▸ **RECORD EXCERPTS**:
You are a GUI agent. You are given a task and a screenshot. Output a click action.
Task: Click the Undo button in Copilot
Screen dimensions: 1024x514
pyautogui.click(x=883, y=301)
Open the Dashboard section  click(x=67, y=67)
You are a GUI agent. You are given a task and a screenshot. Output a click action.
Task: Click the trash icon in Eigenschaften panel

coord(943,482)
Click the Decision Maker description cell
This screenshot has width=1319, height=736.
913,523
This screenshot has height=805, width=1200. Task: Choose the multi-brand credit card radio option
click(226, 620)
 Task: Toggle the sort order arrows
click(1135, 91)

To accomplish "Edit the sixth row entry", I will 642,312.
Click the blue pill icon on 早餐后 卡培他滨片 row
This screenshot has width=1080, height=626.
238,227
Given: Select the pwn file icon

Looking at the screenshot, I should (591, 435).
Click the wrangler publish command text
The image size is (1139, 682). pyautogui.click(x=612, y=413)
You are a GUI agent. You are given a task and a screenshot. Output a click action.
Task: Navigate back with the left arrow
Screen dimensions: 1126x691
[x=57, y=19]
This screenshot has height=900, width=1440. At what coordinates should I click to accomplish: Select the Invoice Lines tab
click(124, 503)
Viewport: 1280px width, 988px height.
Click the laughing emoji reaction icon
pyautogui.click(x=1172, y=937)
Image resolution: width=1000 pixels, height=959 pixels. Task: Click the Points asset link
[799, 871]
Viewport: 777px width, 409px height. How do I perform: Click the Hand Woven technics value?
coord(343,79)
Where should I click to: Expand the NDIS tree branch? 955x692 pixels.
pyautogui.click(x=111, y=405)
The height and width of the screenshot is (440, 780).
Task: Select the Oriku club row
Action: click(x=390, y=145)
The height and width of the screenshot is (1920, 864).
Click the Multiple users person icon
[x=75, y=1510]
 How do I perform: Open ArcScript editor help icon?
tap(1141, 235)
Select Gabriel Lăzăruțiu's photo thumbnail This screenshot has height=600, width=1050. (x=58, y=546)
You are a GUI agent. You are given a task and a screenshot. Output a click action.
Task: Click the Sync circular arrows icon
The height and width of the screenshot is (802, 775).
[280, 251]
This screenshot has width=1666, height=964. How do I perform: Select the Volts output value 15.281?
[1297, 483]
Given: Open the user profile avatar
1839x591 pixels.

▸ **WHAT IS REQUIRED**: Write out, please, only the lines from the one with "Screen dimensions: 1126x691" through the last line above, both included and unchanged.

▸ **FINISHED TASK**:
Screen dimensions: 1126x691
[x=57, y=19]
This screenshot has height=900, width=1440. At what coordinates should I click to accomplish: Select the Invoice Lines tab
click(124, 503)
Viewport: 1280px width, 988px height.
Click the laughing emoji reaction icon
pyautogui.click(x=1172, y=937)
Image resolution: width=1000 pixels, height=959 pixels. Task: Click the Points asset link
[799, 871]
Viewport: 777px width, 409px height. How do I perform: Click the Hand Woven technics value?
coord(343,79)
Where should I click to: Expand the NDIS tree branch? 955x692 pixels.
pyautogui.click(x=111, y=405)
The height and width of the screenshot is (440, 780).
Task: Select the Oriku club row
Action: click(x=390, y=145)
The height and width of the screenshot is (1920, 864).
Click the Multiple users person icon
[x=75, y=1510]
 How do I perform: Open ArcScript editor help icon?
tap(1141, 235)
Select Gabriel Lăzăruțiu's photo thumbnail This screenshot has height=600, width=1050. (x=58, y=546)
You are a GUI agent. You are given a task and a screenshot. Output a click action.
Task: Click the Sync circular arrows icon
The height and width of the screenshot is (802, 775).
[280, 251]
This screenshot has width=1666, height=964. How do I perform: Select the Volts output value 15.281?
[1297, 483]
Given: Open the user profile avatar
1839x591 pixels.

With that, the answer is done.